You might think dolphins are the smartest mammals of the sea, but don’t hold your breath. These dummies only shut off half of their brain when they sleep so they don’t forget to breathe. Yeah, because they live underwater and breathe air. Idiots, all of them.

Sharks

These chompy mischief makers of the deep are like a real life version of an aquatic Crank. To stay alive they have to keep moving, even when sleeping. Next time a shark bumps into you, he probably just fell asleep at the wheel.

Frogs

They say you can sleep when you’re dead, and frogs pretty much do. When frogs go into hibernation, they basically completely freeze over. Even their lungs stop breathing and only a high concentration of glucose prevents their organs from totally icing over. It’s like having your S/O taking all the covers and also you sleep in a freezer and you’re dead inside.

Walruses

After spending a long day goo goo g’joobing around, walruses inflate something called a ‘pharyngeal pouch’ that keeps them afloat while they snooze.

Giraffes


If a giraffe drank coffee, would it be cold by the time it got to its stomach?
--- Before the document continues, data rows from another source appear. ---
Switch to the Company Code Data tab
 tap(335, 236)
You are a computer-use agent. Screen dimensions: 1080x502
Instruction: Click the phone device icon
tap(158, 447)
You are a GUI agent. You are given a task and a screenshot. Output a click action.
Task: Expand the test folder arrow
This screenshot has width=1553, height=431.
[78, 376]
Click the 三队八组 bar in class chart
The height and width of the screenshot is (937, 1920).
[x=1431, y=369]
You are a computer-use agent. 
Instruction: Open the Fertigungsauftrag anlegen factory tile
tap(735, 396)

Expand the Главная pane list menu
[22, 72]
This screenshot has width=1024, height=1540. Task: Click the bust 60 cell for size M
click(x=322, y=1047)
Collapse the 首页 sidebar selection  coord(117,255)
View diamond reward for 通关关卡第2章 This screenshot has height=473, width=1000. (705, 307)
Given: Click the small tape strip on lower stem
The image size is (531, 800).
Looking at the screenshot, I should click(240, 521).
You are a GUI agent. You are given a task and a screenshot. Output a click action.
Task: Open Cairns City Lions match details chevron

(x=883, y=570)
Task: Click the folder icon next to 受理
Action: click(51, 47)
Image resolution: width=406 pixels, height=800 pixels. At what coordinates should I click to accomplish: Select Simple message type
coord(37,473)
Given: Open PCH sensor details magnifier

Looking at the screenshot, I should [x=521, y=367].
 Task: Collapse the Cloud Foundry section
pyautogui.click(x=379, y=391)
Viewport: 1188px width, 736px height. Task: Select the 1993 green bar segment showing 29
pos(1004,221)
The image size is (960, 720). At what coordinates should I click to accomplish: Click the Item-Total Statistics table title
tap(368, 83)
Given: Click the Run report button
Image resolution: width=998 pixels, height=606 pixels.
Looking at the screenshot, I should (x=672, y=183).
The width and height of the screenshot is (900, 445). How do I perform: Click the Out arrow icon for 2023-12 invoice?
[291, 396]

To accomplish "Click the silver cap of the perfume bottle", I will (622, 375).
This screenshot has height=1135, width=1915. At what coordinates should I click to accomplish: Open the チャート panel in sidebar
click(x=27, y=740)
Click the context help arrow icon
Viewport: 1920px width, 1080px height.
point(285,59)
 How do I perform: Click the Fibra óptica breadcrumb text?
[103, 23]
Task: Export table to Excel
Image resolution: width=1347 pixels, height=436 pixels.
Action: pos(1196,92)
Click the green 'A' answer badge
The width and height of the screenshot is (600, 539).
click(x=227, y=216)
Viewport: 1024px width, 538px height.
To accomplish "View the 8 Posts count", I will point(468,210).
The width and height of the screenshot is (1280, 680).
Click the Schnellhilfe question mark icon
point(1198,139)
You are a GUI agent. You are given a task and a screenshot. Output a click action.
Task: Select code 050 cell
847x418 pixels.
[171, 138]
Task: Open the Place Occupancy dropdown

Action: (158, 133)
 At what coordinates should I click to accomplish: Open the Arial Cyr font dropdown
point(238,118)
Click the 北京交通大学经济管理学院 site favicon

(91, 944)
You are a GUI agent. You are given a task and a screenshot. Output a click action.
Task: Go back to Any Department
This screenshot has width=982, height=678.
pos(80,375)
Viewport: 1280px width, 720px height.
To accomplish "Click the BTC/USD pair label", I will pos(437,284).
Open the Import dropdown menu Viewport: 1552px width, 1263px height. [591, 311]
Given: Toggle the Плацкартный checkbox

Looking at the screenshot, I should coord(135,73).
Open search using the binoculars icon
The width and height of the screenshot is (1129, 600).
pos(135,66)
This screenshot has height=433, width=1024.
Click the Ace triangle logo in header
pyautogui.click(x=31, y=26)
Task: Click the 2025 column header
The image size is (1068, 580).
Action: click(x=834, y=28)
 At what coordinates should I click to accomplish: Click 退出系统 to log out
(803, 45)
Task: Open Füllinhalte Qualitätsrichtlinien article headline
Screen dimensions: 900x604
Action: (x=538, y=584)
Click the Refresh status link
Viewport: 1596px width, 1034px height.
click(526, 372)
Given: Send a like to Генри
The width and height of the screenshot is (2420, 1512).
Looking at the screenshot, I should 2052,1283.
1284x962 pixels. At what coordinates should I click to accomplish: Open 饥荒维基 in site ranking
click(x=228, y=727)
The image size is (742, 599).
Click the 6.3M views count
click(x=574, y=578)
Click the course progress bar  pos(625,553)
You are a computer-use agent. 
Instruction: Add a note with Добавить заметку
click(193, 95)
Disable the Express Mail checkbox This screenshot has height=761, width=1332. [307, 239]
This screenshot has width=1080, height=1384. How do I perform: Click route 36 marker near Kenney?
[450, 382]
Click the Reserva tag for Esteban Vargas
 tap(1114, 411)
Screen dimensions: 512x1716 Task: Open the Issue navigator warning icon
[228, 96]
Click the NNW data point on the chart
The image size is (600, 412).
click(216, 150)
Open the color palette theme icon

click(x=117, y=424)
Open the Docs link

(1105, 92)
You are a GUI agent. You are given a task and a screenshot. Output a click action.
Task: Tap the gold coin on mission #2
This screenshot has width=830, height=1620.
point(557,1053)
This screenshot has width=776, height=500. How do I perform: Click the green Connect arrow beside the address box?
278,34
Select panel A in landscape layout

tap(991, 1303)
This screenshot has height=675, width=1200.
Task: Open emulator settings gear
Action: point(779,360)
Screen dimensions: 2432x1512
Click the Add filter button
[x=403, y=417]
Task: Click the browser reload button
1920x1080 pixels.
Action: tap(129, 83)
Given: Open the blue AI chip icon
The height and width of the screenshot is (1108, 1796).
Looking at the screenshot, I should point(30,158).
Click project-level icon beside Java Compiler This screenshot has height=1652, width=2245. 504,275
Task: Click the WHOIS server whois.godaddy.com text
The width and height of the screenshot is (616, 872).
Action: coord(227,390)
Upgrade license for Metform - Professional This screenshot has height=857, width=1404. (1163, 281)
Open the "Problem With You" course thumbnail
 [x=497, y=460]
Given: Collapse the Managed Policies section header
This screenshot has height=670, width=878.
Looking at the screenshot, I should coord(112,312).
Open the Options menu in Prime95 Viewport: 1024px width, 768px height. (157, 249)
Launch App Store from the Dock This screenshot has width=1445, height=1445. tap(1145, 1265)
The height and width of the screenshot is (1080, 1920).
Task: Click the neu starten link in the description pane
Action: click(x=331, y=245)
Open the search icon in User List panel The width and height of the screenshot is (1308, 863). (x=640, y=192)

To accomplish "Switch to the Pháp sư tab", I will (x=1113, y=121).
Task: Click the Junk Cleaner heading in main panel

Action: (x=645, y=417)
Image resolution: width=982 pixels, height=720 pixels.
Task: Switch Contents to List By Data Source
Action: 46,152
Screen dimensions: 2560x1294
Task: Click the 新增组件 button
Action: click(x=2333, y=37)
Probably, those things are cracked out of their minds 24/7. Sleeping at an average of 20 minutes a day, giraffes are on a constant bender and live life like every week is finals week. They need to pump the brakes.

Guinea Baboons

The Guinea Baboons might seem chill from a distance, but they know karate and are ready to use it at all times. While sleeping, they perch at the tops of trees and sleep on their heels, ready come at you like a Spider Monkey.

Desert Snails

The Egyptian desert snail is a sleepy little slugger. One that was assumed dead was placed on display in a museum, only to have it wake up four years later and peace out.

Sperm Whales

My dad used to call naps “getting horizontal for a couple minutes,” but these whales get straight up vertical. In 2008, a team of researches found that Sperm whales point themselves toward the surface and just bob around in the pod. They are also one of the few aquatic mammals that experience “full brain” sleep, and only surface for air once and awhile.

Puppies

We’ve all heard the term “dog pile” but a puppy pile actually serves an important purpose. Little puppers like to sleep on top of each other to keep warm. Cats on the other hand just want to sleep on top of you to show their superiority and silently plot your death.

Cows

Cows like to sleep in groups. However, there’s a hierarchy in the order of which they sleep. The arrangements are determined by which cow is the coolest all the way down to the super nerd cows.

Horses

Horses, zebras, and even elephants all sleep standing up. Researches believe this is an evolutionary advantage to quickly escape predators, but maybe it’s because they all have an expensive taste in luxury bedding and no one has bothered to take them to Bed Bath and Beyond.

Ducks

If you spot a group of ducks taking a snooze, you’ll notice they stay in large groups. What you may not know is the ducks on the outside are keeping a tight perimeter and are “woke AF.” They stay awake to alert the group to any predators.

The Swainson Thrush Birds

Remember those pilots that fell asleep while flying and overshot their destination by like an hour and tried to play it down like it was nbd? Well these little shits do that all the time. In fact, they take hundreds of power naps while flying, each lasting only a few seconds. But a few seconds in bird time is weeks for us, so legally speaking these birds should be grounded until a full investigation is completed.*

*Source: Am a bird lawyer

Sea Otters

On the cuteness scale, sea otters take it up to an 11. When they sleep, sea otters like to hold hands so they don’t drift away from each other.